Problem requirements
Answer these questions from the passage on crossbred chicken growth, one per line:
1. Which strain had the lowest body weight at week 4?
2. Which strain gained the highest body weight by week 12?
3. What body weight range was observed at week 32?

Passage to read
Body weight was affected by the strain throughout the study period from hatch to week 32 (P<0.001; Table 1). At day 1, the YCCF, YCCK, and YDCK strains show the heaviest chick weights (41.08–42.44 g), whereas RCYD and YDRC had lower initial weights (35.81–37.23 g; P<0.001). These differences show unique strain-specific variations during embryonic development for native breeds. However, by week 4, RCYD and YDCF strains exhibit the highest body weights (336.12–337.07 g; P<0.001), whereas YCCK had the lowest (309.51 g; P<0.001). By week 8, YDCK showed the slowest growth (750.13 g; P<0.001) while YDRC, YDCF, and RCYD maintained (782.32–788.12 g; P<0.001) the higher body weight. By week 12, YDRC gained the highest body weight (1,195.99 g; P<0.001). By week 16, RCYD shows the highest body weight (1,516.39 g; P=0.002), and it shows improvement, highlighting its superior mid-term growth potential. Beyond week 16, YDRC was the heaviest breed (P<0.001) as recorded at weeks 20, 24, 28, and 32.

Most native slow-growing crossbred populations are genetically diverse due to long-term regional isolation, selection for external traits (e.g., plumage color, comb type), and historical use as either meat or dual-purpose birds (Seo et al., 2023; Choi et al., 2024). This underlying genetic variability is reflected in the distinct growth trajectories observed among the six crossbred strains in the present study. Notably, the YDRC and RCYD strains demonstrated consistently superior growth potential, particularly after 12 weeks of age, suggesting that these crossbred combinations may carry traits associated with enhanced growth and long-term weight gain. In contrast, strains such as YCCF, YCCK, and YDCK, despite their relatively heavier chick weights at hatch, did not maintain this earlier advantage later in life. This supports findings that early chick weight is not a reliable predictor of long-term performance, especially in crossbreds developed for preserving traditional phenotypes rather than being selected for growth efficiency (Jayasena et al., 2013; Ogola et al., 2021; Yu et al., 2021). The week-32 body weight range observed (1,842–1,984 g) aligns well with previously reported values for native populations at similar ages, further confirming that these crossbred strains exhibit consistent growth patterns over the years (Kim et al., 2021a; Park et al., 2024).

Material provided
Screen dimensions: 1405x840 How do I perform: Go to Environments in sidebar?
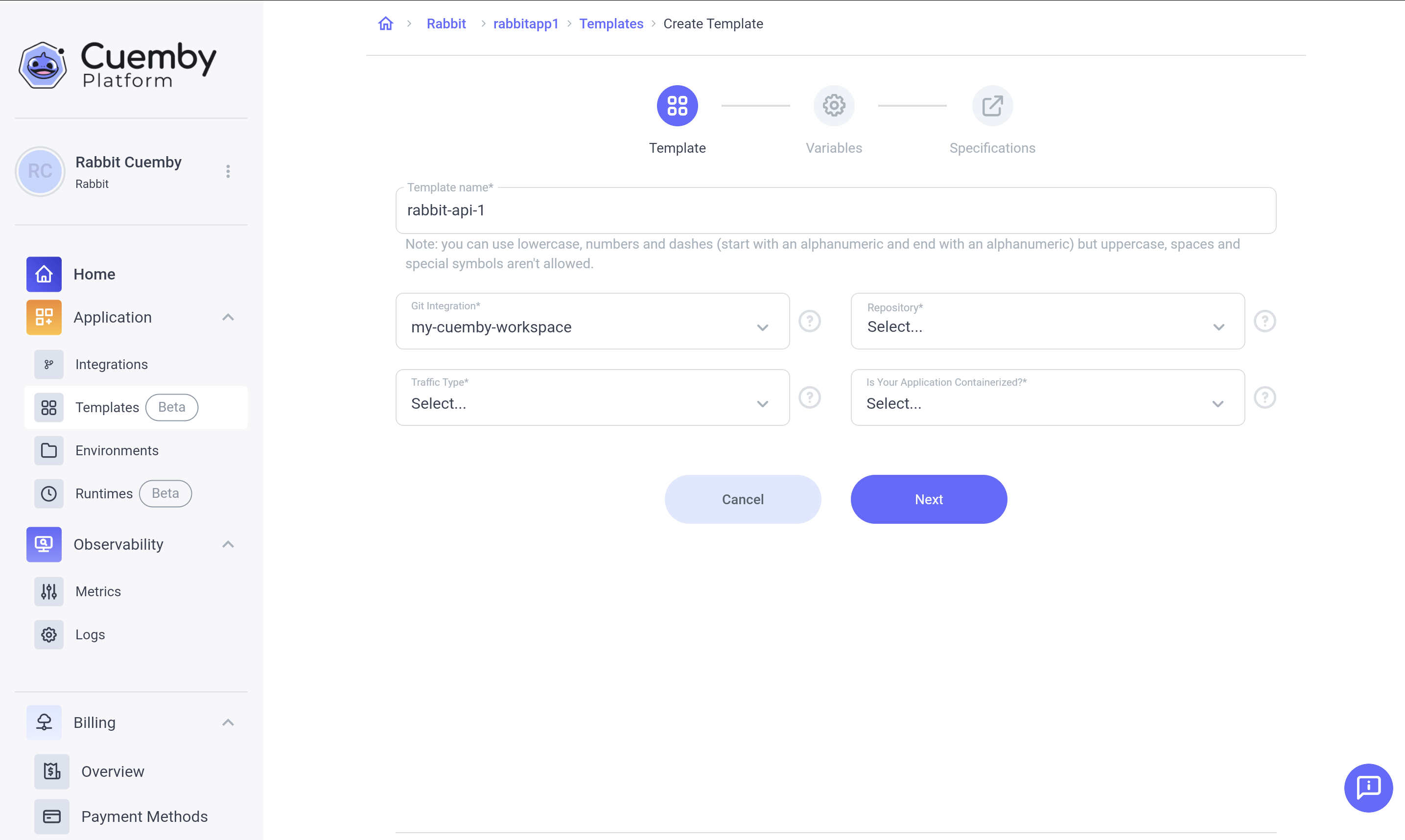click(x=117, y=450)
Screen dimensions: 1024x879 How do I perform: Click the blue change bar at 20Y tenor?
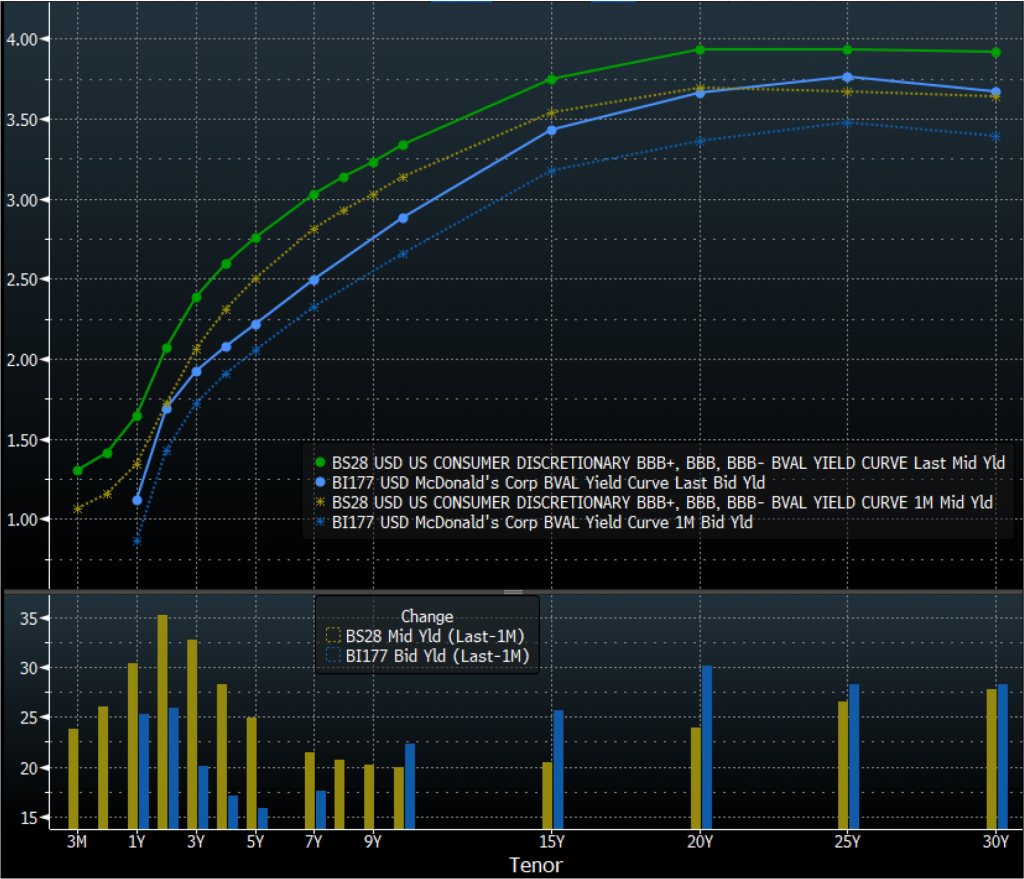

Output of the exercise
1. YCCK (309.51 g)
2. YDRC (1,195.99 g)
3. 1,842–1,984 g